Solved – When should you remove Outliers – Entire Dataset or Train Dataset

data preprocessingmachine learningoutliers

I have been trying to understand the concepts of data leakage and outlier analysis as I am new to data analysis and machine learning. I have googled these topics and understand data leakage but it is not clear on when to perform outlier analysis.

To build a accurate and correct model, my understanding is:

Split dataset into train/test as first step and is done before any data cleaning and processing (e.g. null values, feature transformation, feature scaling). This is because the test data is used to simulate (see) how the model will perform if it was deployed in a real world scenario. Therefore you cannot clean/process the entire dataset.
Outlier detection (in general terms) should be done on the train dataset. This again simulates a real world scenario as the model will need to determine if there are any outliers and then take the correct action (e.g. remove, impute, cap to certain threshold). Checking outliers for the entire dataset (and doing some action) results in data leakage.

My qeustion is: should outlier detection/analysis be done on the training dataset or on the entire dataset before it is split into train/test?

I am trying to undersand what is the most common practice.
I understand that outlier detection is not as straightforward as above as other factors may need to be considered.
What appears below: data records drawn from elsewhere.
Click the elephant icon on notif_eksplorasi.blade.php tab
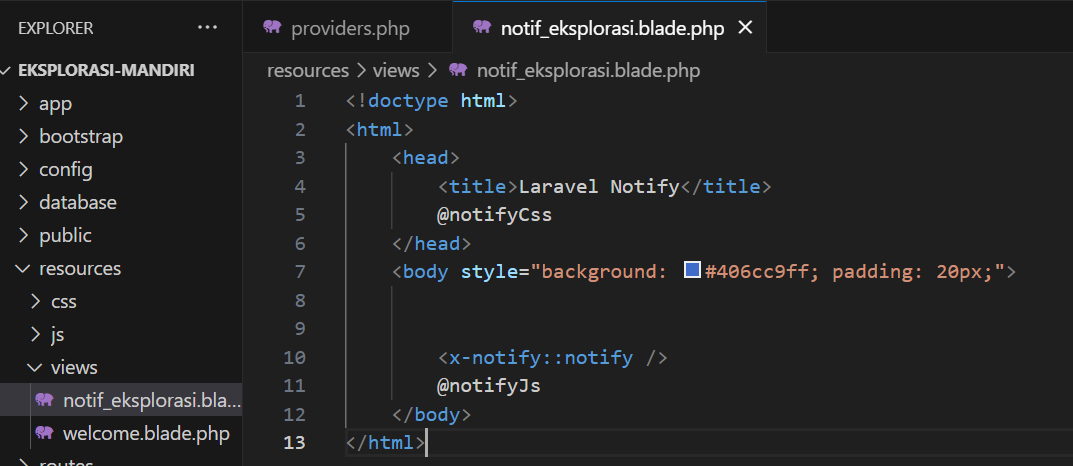The height and width of the screenshot is (466, 1073). pos(482,28)

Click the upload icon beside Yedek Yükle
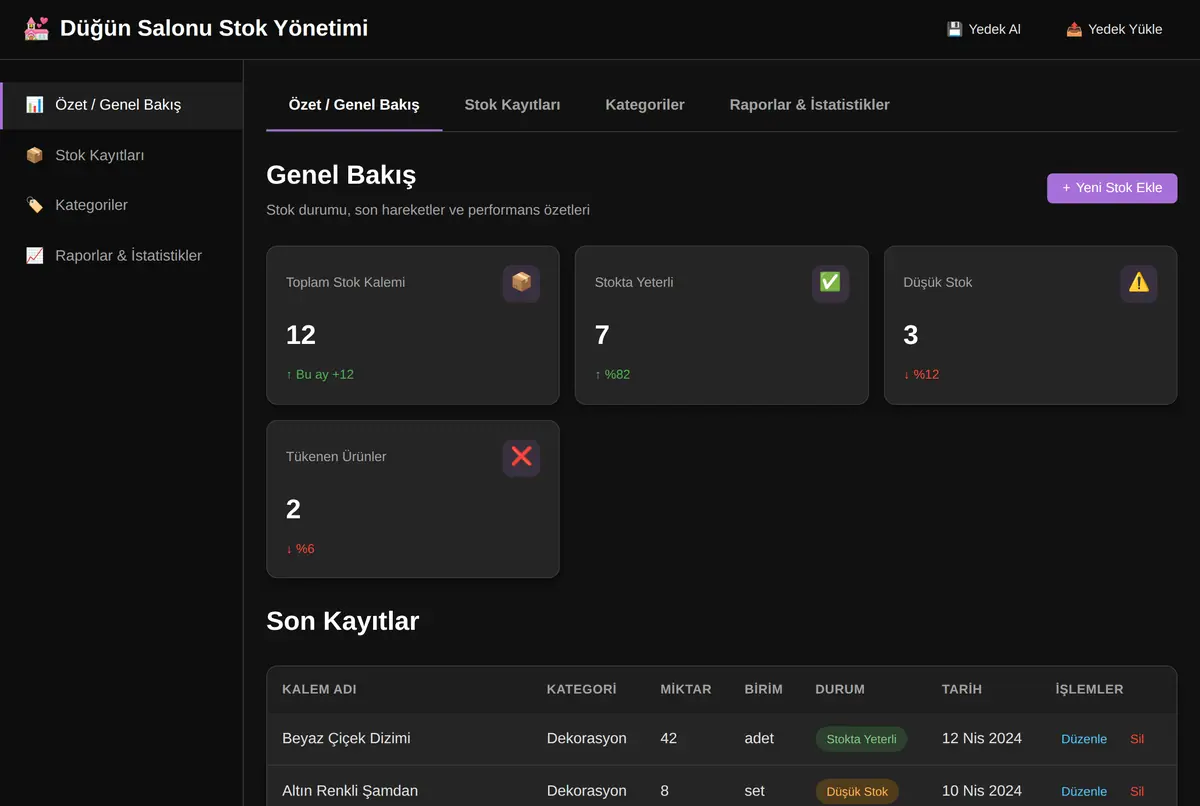1074,29
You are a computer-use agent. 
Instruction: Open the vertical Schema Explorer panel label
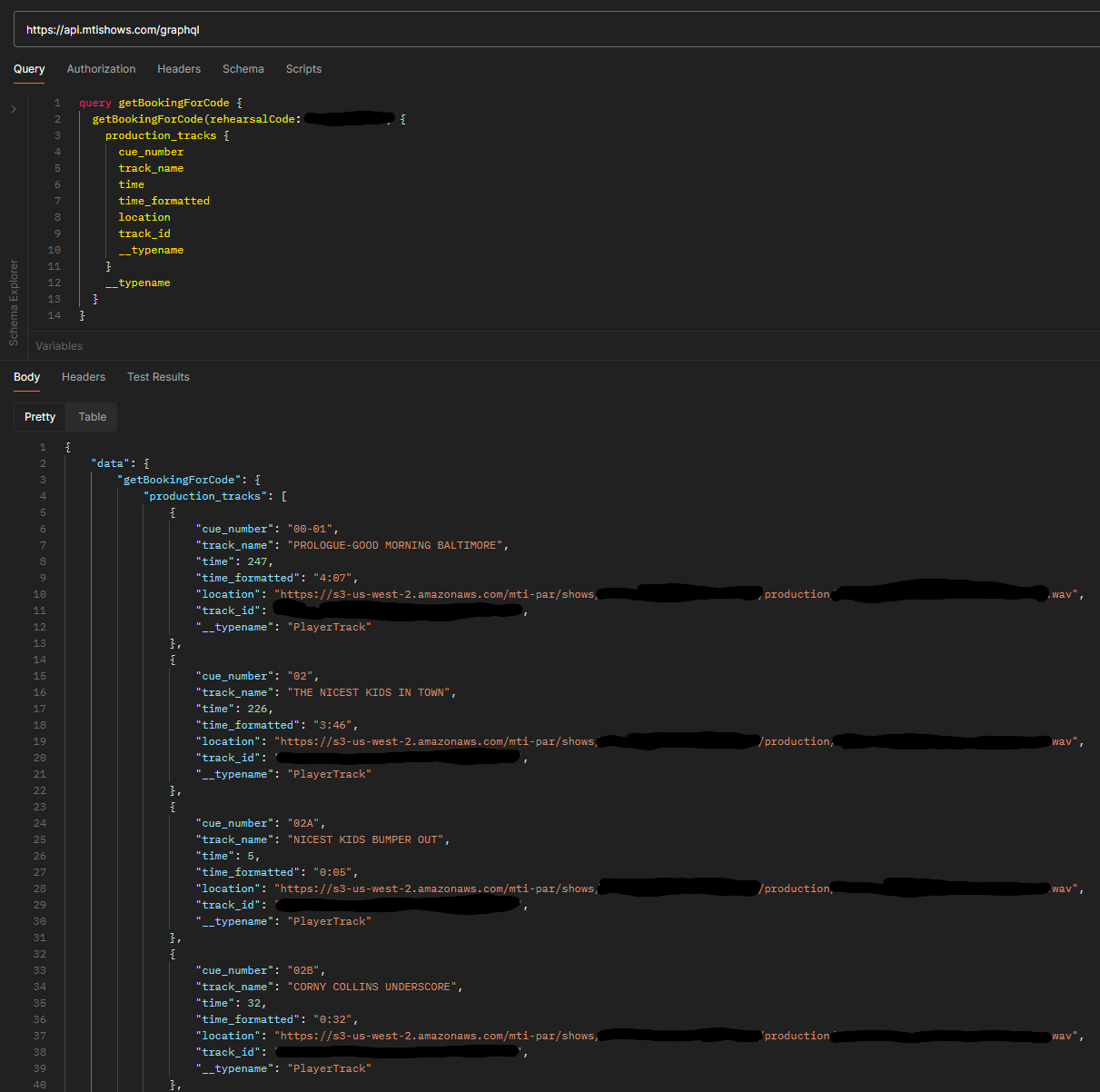(14, 303)
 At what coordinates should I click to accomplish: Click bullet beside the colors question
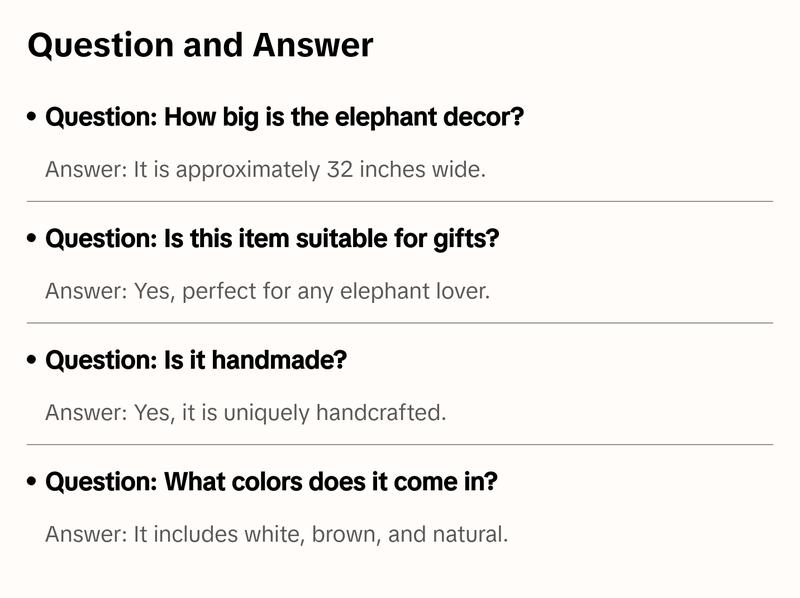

Note: When searching CrossValidated, there are lots of answers regarding data leakage from train/test split, but there is no clear answer on when to remove outliers.

Best Answer

In my opinion you cannot remain vague about "outliers" when asking such questions. The answer to your question will most likely depend on what you mean by outlier and what procedure will be used to deal with outliers. A few imaginary scenarios:

You have photographs of animals and some of them are damaged by technical errors. In this case you would simply discard them from the entire dataset as they would equally be discarded in, as you put it, real world scenario.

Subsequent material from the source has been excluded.